* _What is expected_:
Copy each line below that includes "checkbox".

* _Entries taken from a collection_:
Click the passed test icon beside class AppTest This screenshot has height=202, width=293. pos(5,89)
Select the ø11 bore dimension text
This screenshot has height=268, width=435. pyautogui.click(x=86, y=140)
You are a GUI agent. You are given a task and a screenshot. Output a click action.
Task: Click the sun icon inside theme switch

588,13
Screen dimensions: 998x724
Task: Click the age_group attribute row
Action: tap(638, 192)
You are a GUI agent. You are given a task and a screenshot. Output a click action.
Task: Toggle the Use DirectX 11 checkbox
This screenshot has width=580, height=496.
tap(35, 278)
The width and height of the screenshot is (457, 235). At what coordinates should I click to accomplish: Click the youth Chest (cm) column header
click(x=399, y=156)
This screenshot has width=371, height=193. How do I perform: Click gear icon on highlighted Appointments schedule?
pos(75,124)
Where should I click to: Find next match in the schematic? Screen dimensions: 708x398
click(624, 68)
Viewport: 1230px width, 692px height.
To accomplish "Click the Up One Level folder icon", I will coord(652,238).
--
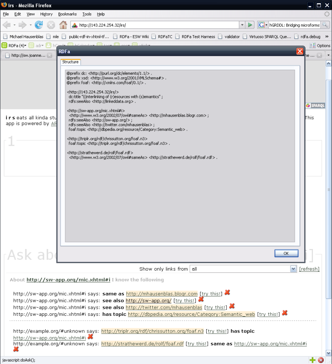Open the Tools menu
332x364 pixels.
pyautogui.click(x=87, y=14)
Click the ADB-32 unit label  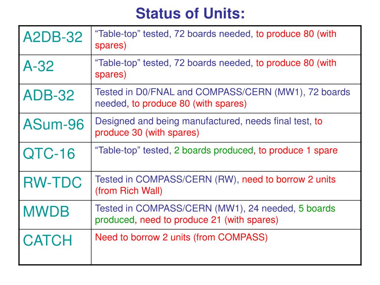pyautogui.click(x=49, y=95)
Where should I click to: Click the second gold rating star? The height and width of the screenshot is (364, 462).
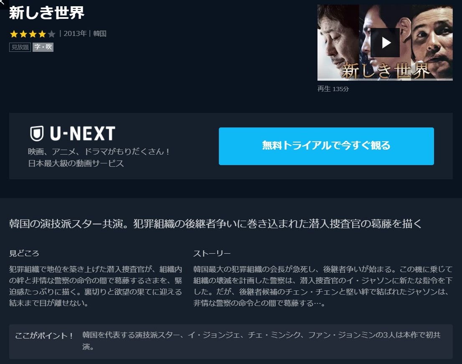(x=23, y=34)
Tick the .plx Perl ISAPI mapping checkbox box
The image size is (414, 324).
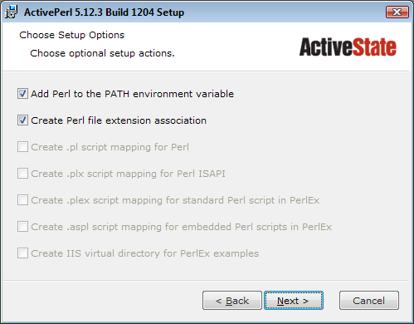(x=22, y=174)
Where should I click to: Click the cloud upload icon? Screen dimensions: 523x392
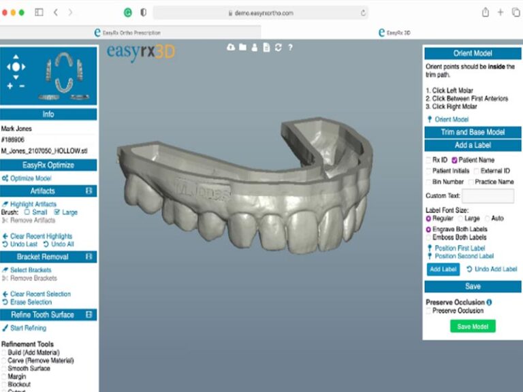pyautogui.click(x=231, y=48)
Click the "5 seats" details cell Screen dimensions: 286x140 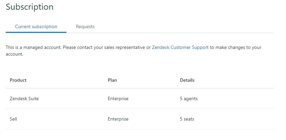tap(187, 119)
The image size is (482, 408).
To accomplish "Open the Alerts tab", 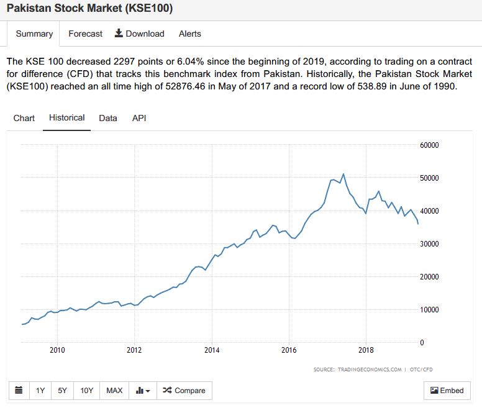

* _Answer space_:
Task: Toggle the Use DirectX 11 checkbox
Tick the .plx Perl ISAPI mapping checkbox box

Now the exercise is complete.